Exercise description |
Turn the lines of the records below into a numbered list, skipping blank lines and omitting the pictures.

..............................

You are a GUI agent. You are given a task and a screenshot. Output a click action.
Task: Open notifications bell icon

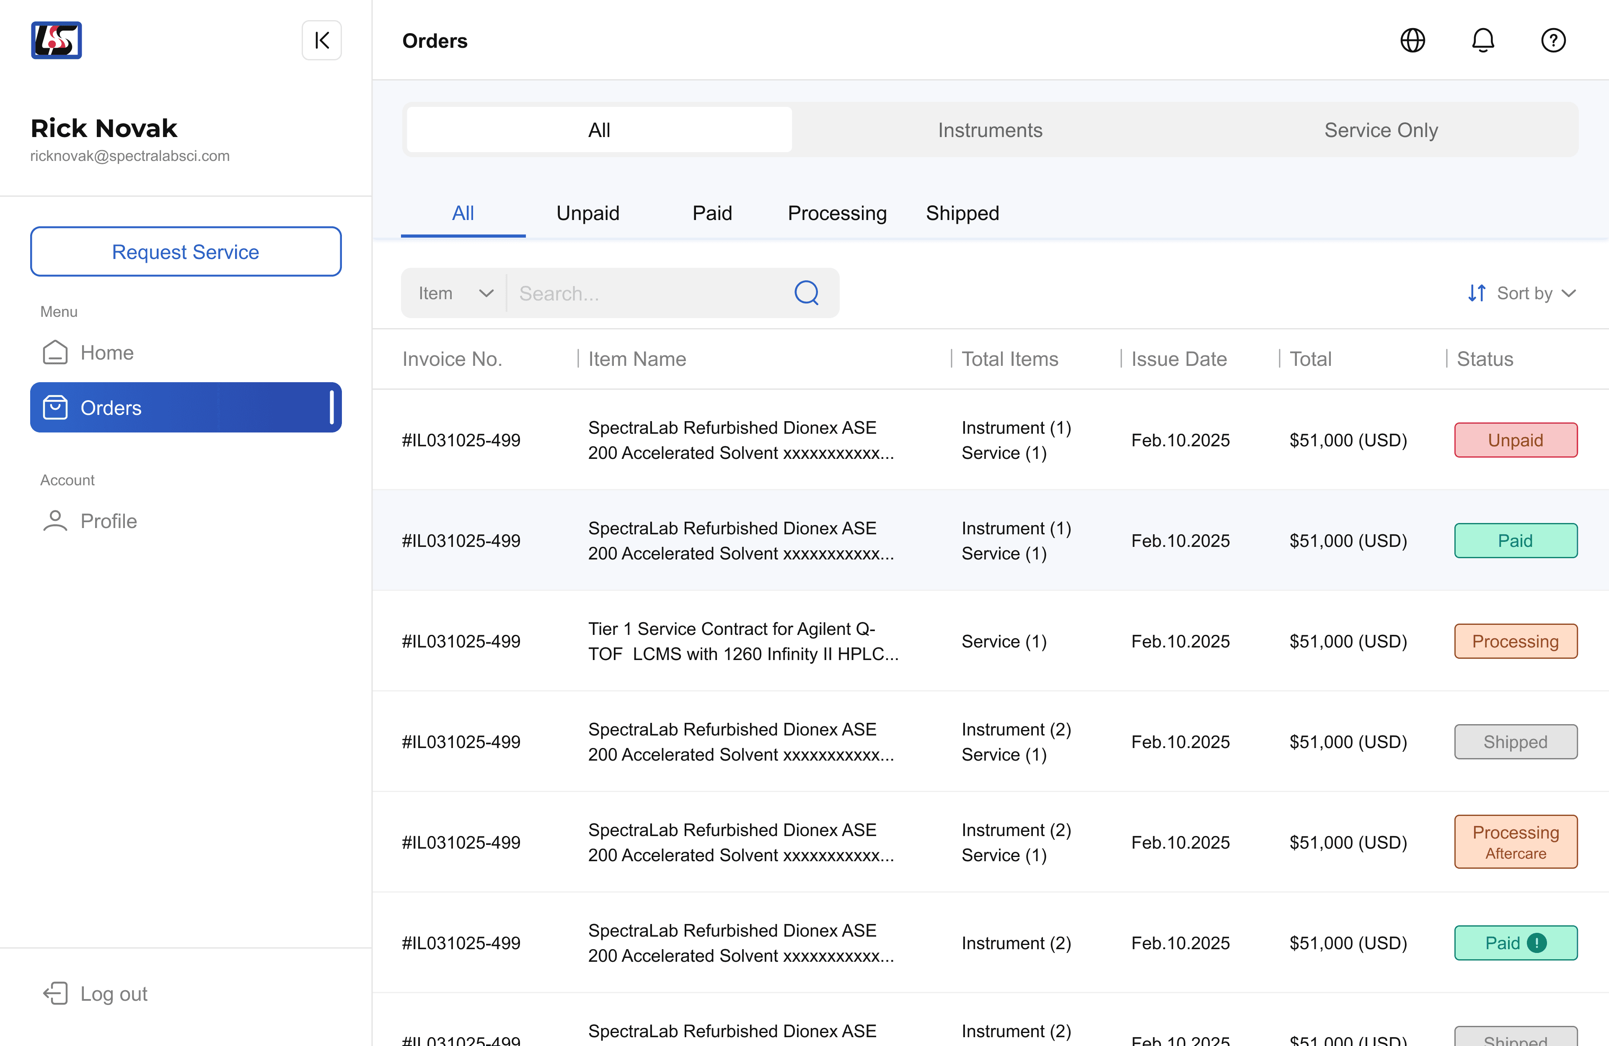point(1483,41)
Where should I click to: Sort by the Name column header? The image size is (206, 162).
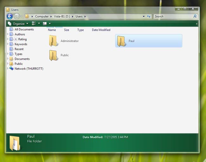tap(52, 30)
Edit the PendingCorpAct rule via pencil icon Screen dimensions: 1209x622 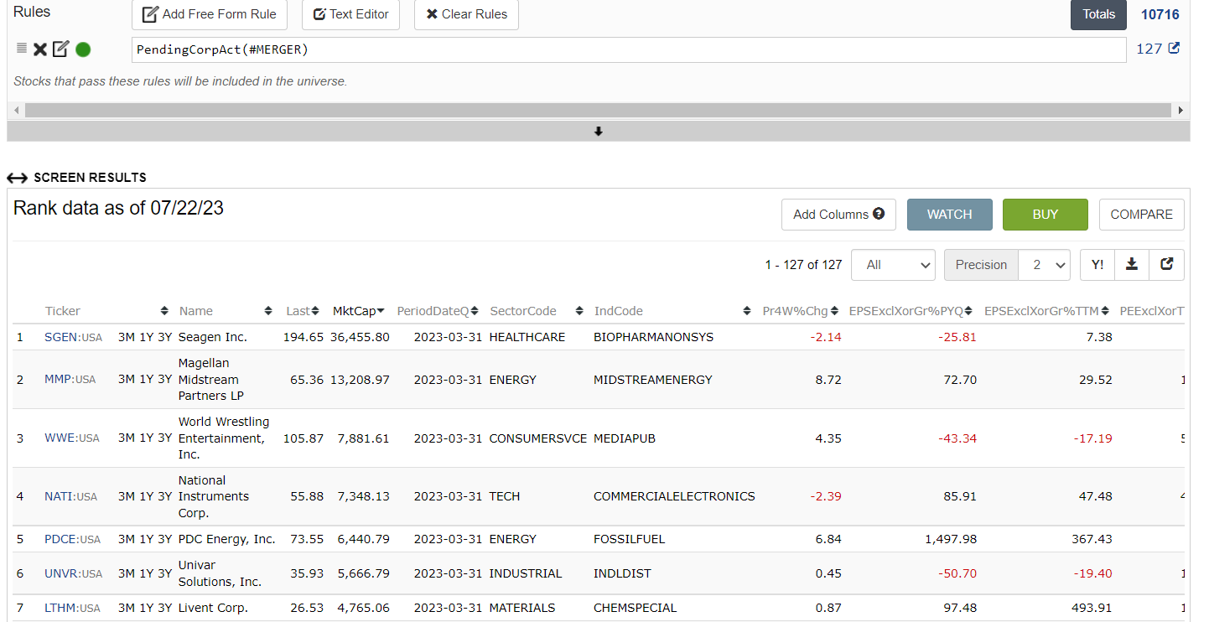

..............................

Answer for this exercise |
1. You are a GUI agent. You are given a task and a screenshot. Output a click action.
2. Task: Open notifications bell icon
3. point(1483,41)
4. Where should I click to: Sort by the Name column header? The image size is (206, 162).
5. tap(52, 30)
6. Edit the PendingCorpAct rule via pencil icon Screen dimensions: 1209x622 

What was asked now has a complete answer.